In 1962 Jasper Johns, John Cage, Robert Rauschenberg, and some other artists came together to help Merce Cunningham and his dance company finance a proposed season on Broadway by arranging for a sale of their artworks. Their fund-raising efforts were so successful that there was money to spare, and when they asked Cunningham what he thought they should do with it, he replied, “We’re all in the same boat--why don’t you give it to other performing artists?”

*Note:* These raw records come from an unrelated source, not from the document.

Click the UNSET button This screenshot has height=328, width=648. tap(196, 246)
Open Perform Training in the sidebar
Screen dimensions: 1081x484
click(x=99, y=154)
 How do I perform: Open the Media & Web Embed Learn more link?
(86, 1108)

Thus in 1963 Jasper Johns and John Cage established the Foundation for Contemporary Performance Arts based on the belief that visual artists - painters and sculptors - were sufficiently concerned about the state of the performance arts – dance, theatre and music – enough so to donate artwork to benefit performing artists. Marcel Duchamp, Ellsworth Kelly, Willem de Kooning, Roy Lichtenstein, Robert Motherwell, Robert Rauschenberg, Frank Stella, Saul Steinberg and Andy Warhol were among the sixty-seven artists who contributed to the Foundation’s historic first benefit exhibition—the first fund-raising benefit of this kind. Proceeds from sales enabled the Foundation to launch a significant program of assistance to performing artists who were engaged in work of a contemporary nature. To date, over 900 visual artists have supported the Foundation’s grants programs with major gifts of paintings, sculptures, drawings, and prints contributed for benefit exhibitions held over the years.

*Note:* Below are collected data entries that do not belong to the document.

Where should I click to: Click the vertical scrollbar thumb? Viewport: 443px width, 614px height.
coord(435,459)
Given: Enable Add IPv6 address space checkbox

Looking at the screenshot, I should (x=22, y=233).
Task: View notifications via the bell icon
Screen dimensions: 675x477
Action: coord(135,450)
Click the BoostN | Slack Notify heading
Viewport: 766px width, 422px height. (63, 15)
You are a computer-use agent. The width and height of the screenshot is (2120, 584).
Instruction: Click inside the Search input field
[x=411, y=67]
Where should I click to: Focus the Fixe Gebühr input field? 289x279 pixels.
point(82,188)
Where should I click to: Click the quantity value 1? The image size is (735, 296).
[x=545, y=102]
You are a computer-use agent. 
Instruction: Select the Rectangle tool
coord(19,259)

During the first year of its existence, the Foundation made grants to composers Earle Brown and Morton Feldman, and a concert of their music was presented at Town Hall in New York. Additional grants went to choreographer Merle Marsicano, the Judson Memorial Church and the Paper Bag Players. Joining Johns and Cage on the original Board of Directors were painter Elaine de Kooning, Alfred Geller, David Hayes, and Lewis Lloyd.
Since its inception, the FCA has held thirteen benefit exhibitions. The first fund-raising exhibition of paintings and sculptures was held at the Allan Stone Gallery in 1963. A number of significant benefit exhibitions followed: “Drawings, 1965,” simultaneously shown at Leo Castelli, Tibor De Nagy and Kornblee Galleries; a print exhibition at the Kornblee Gallery in 1967; the 1980 “Drawings” show; “Eight Lithographs,” published by Gemini G.E.L. in 1981, shown at Leo Castelli; the “25th Anniversary Exhibition,” jointly shown at Brooke Alexander and Leo Castelli in 1988; the “30th Anniversary Exhibition of Drawings” at Leo Castelli in 1993; “Prints” at Brooke Alexander in 1995; “Drawings & Photographs” at Matthew Marks Gallery in 2000; and most recently, “Clarissa Dalrymple’s Exhibition of Young Artists to Benefit the Foundation for Contemporary Arts” at Bortolami Dayan in February 2006, “Posters: Exhibition and Sale to Benefit the Foundation for Contemporary Arts” at Paula Cooper Gallery in December 2006, "Photographic Works: Exhibition and Sale to Benefit the Foundation for Contemporary Arts" at Cohan and Leslie in December 2008 and "Painting and Sculpture: Works Donated by Artists to Benefit the Foundation for Contemporary Arts" at Lehmann Maupin in December 2010 and January 2011.
Public events were an integral part of the Foundation’s activities in its early years. In 1966 a lecture series by Norman O. Brown, Peter Yates, Buckminster Fuller, Merce Cunningham, Harold Rosenberg and Marshall McLuhan was held at the 92nd Street YMHA. The performance series “Nine Evenings: Theater and Engineering,” based on collaborations between engineers from Bell Telephone Laboratories and performing artists, took place at the 69th Regiment Armory with Foundation sponsorship.